Promising New Cancer Immunotherapy Drug

Research Brief

Promising New Cancer Immunotherapy Drug

Body

Tumor cells outsmart the immune system by using their surface proteins to bind to inhibitory protein receptors on T and natural killer (NK) cells—an interaction that puts the brakes on attacks from both types of immune cells. Cancer immunotherapies are monoclonal antibodies that prevent this tumor cell/T/NK cell interaction—by binding to the tumor-cell protein or to the T/NK-cell receptor. Most marketed immunotherapies inhibit two proteins in particular: PD-L1 on tumor cells and PD-1 on T cells. In 2013, Albert Einstein College of Medicine’s Xingxing Zang, M.Med., Ph.D., discovered a different tumor-cell protein called HHLA2. He and other researchers later found that HHLA2 is: over-expressed in many human cancers; associated with more severe pathology and worse prognosis in many cancers; and is more frequently expressed than PD-L1 in many tumor types.  For those reasons, HHLA2 is an attractive target for cancer immunotherapy. But until now, researchers had not identified the T/NK-cell inhibitory receptor to which HHLA2 binds.

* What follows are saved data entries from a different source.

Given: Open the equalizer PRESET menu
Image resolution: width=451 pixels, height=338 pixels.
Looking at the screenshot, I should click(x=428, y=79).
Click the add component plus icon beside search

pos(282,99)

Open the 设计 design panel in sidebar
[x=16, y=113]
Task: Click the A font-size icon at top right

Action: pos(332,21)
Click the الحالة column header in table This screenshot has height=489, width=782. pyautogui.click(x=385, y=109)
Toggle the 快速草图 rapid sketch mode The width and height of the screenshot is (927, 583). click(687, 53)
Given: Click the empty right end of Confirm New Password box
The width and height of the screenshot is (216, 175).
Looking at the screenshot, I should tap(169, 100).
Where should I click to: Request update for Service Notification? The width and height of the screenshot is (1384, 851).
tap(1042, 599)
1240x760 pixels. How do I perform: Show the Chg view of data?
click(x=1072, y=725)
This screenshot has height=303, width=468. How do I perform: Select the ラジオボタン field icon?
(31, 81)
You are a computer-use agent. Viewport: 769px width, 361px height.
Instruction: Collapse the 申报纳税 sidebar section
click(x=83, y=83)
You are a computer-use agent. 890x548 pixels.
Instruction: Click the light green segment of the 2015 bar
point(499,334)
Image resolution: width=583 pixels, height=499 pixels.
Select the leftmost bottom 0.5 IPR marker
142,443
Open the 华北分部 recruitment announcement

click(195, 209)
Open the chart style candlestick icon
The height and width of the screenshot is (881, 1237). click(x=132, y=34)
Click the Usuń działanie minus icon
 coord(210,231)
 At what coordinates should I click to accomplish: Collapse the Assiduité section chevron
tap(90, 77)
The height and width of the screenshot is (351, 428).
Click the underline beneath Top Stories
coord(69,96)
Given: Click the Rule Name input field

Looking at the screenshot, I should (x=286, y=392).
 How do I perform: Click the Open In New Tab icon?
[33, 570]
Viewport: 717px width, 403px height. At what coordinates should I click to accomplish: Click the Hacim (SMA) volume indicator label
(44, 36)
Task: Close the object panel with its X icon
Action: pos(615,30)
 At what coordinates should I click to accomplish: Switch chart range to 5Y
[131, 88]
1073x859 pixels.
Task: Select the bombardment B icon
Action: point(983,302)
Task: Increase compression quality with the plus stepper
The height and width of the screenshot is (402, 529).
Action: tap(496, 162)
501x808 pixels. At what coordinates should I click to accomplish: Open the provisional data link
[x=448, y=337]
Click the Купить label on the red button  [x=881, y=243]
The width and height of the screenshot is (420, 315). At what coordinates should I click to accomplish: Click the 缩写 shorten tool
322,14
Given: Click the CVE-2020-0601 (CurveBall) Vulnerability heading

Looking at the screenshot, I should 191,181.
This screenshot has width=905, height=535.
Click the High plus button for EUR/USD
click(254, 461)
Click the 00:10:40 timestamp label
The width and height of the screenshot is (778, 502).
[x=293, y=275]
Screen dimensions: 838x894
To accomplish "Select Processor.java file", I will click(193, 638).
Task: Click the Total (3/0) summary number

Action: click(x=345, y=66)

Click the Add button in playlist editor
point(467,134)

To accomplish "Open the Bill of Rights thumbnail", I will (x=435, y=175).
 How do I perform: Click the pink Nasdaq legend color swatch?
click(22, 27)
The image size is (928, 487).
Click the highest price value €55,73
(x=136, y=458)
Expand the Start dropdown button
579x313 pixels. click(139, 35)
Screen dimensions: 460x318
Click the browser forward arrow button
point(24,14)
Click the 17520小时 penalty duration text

In a study published online on July 9 in Science Immunology, Dr. Zang and colleagues characterized HHLA2’s inhibitory receptor, called KIR3DL3. The researchers determined the function of the new HHLA2-KIR3DL3 immune checkpoint pathway and developed anti-KIR3DL3 monoclonal antibodies that successfully interfered with the interaction between KIR3DL3 and HHLA2. These monoclonal antibodies inhibited human tumor growth by enhancing immune cell function, the researchers found, and could therefore serve as a new human cancer immunotherapy. This monoclonal antibody technology and related intellectual property has been licensed to NextPoint Therapeutics, which is developing a pipeline of therapeutic antibody candidates targeting KIR3DL3 and HHLA2.

Dr. Zang is professor of microbiology & immunology, of medicine, of urology, the Louis Goldstein Swan Chair in Cancer Research at Einstein, and a member of the National Cancer Institute-designated Albert Einstein Cancer Center. Drs. Yao Wei and Xiaoxin Ren, two postdoctoral fellows in Dr. Zang’s laboratory, are co-first authors of the manuscript.